• Problems and tasks
1. List every person named in the passage on artistic influences below.
2. From the passage on artistic influences below, reproduce word for word the part that begins with the words containing "A) Photography as" and ends with "will take that).".
3. In the passage on artistic influences below, what is Ernesto de Martino's book Sud e Magia described as a study of?

A) Photography as a medium
Artist Wolfgang Tillmans greatly influences me in the way of thinking about the photographic medium in itself, but also about the presentation of my own work. He creates site-specific installations where images are interchangeable and have no hierarchy. The seemingly arbitrary images of his immediate surroundings are powerful yet intimate. We also share an urgency to react to matters like Brexit and LGBTQI issues (I still have to choose in which direction I will take that).
B) Rituals and the occult
As far as rituals and the occult are concerned I’ve been looking at how filmmaker Kenneth Anger incorporates elements of the occult in his films. I have also read about the controversial figure Aleister Crowley, who founded the Thelema religion and was a major influence on Anger’s vision of the occult. Interestingly, after reading about Crowley and the practice of so called “Magick”, I often seem to notice see references and signs in artworks I encounter (latest example being the work of Philip Guston at le Gallerie dell’ Accademia in Venice). I would like to expand on this subject matter by for example reading the book Sud e Magia (1959) written by anthropologist Ernesto de Martino. The book consist in a study of ceremonial magic and witchcraft in southern Italy. In this book “De Martino is not interested in the question of whether magic is rational or irrational but rather in why it came to be perceived as a problem of knowledge.” (https://haubooks.org/magic-a-theory-from-the-south/)

• Information given
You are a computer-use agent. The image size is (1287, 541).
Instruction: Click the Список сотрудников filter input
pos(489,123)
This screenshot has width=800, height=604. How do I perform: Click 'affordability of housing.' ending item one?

--

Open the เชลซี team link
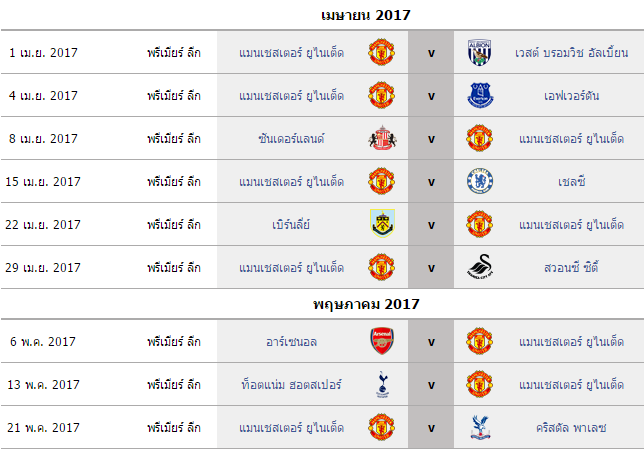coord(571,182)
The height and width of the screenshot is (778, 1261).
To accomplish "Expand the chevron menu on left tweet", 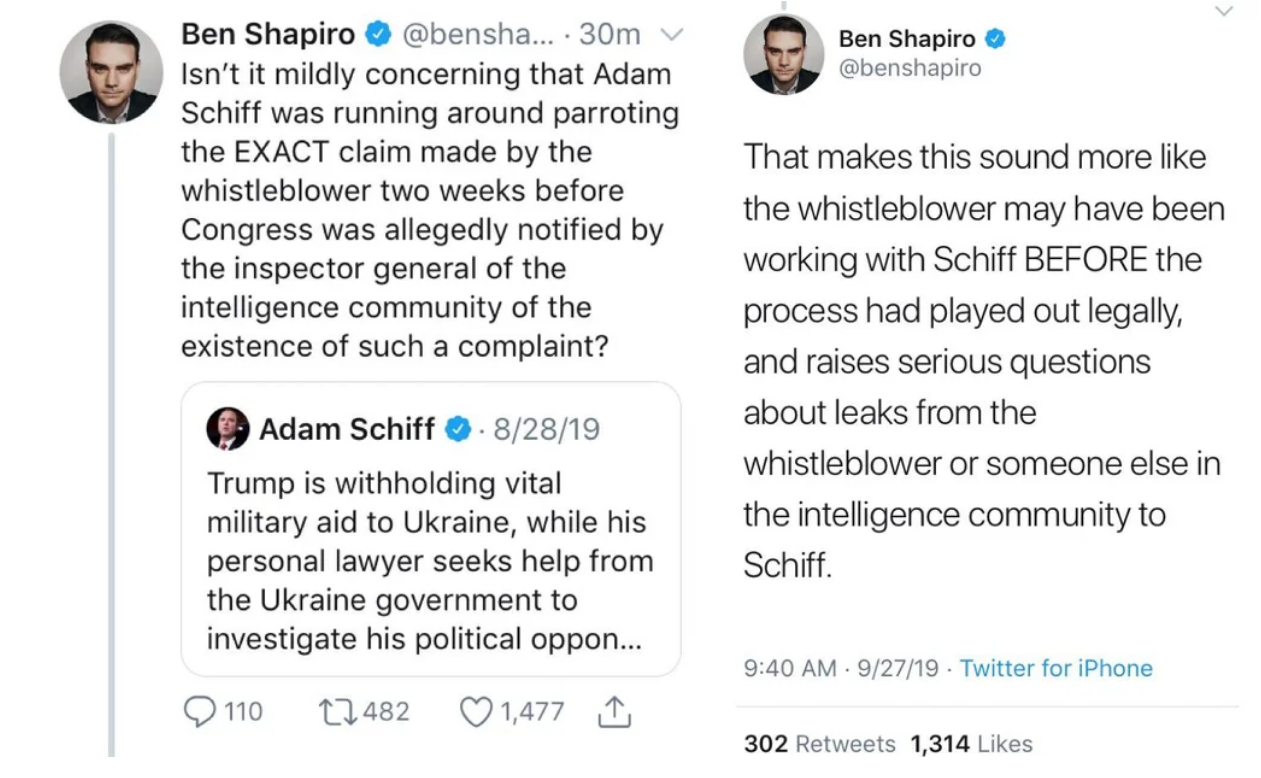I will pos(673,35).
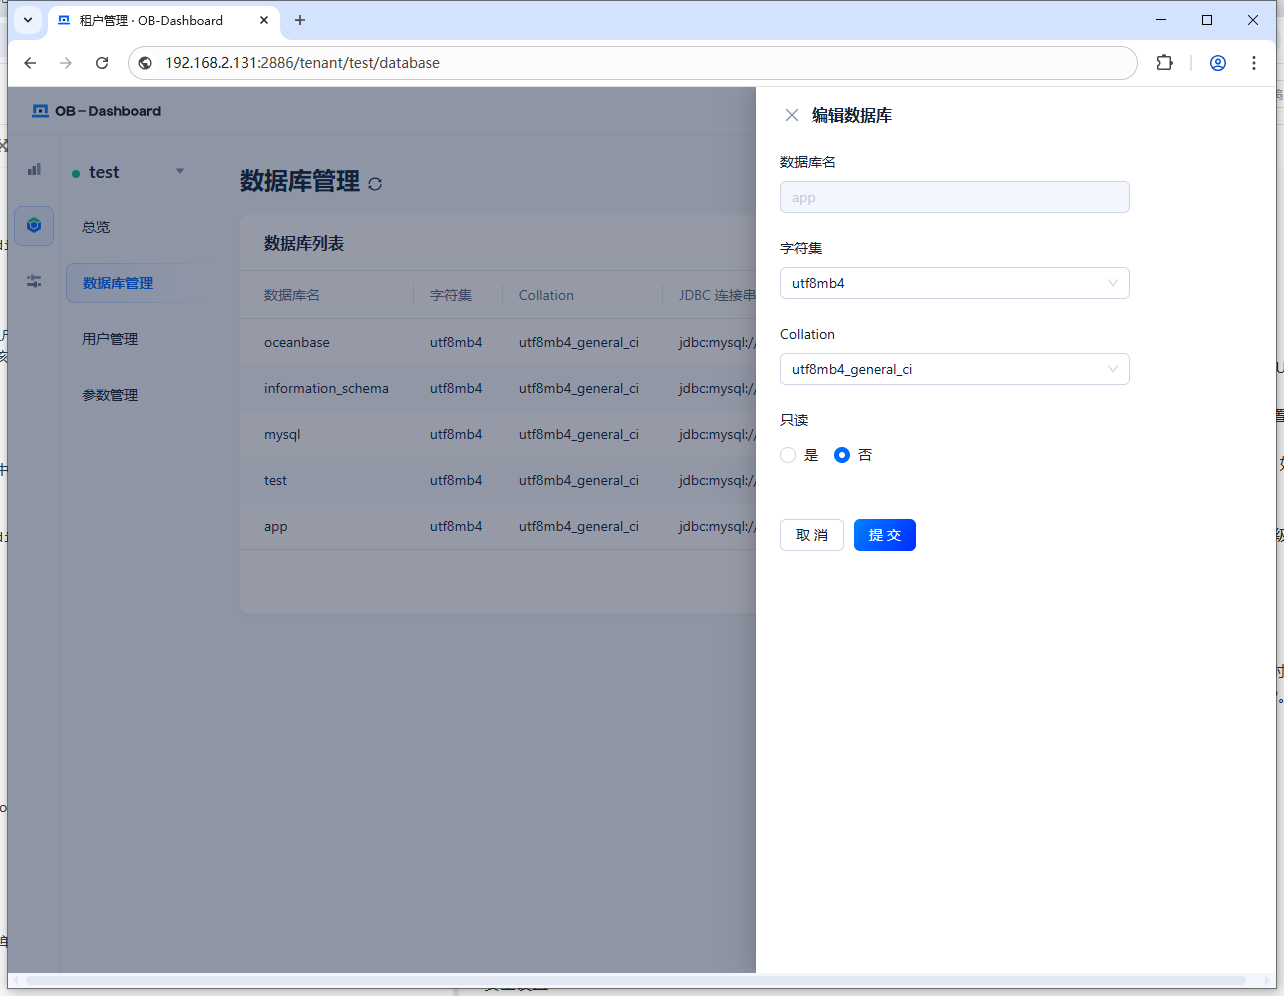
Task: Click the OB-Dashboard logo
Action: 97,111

---

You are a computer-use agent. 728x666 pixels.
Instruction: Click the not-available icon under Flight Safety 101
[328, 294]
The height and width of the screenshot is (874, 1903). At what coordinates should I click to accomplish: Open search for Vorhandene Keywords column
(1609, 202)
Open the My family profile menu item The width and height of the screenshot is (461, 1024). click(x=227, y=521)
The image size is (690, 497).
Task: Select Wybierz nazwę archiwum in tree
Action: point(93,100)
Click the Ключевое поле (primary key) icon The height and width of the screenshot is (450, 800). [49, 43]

• Responses to the tasks
1. Wolfgang Tillmans, Kenneth Anger, Aleister Crowley, Philip Guston, Ernesto de Martino

2.
A) Photography as a medium
Artist Wolfgang Tillmans greatly influences me in the way of thinking about the photographic medium in itself, but also about the presentation of my own work. He creates site-specific installations where images are interchangeable and have no hierarchy. The seemingly arbitrary images of his immediate surroundings are powerful yet intimate. We also share an urgency to react to matters like Brexit and LGBTQI issues (I still have to choose in which direction I will take that).

3. Ceremonial magic and witchcraft in southern Italy.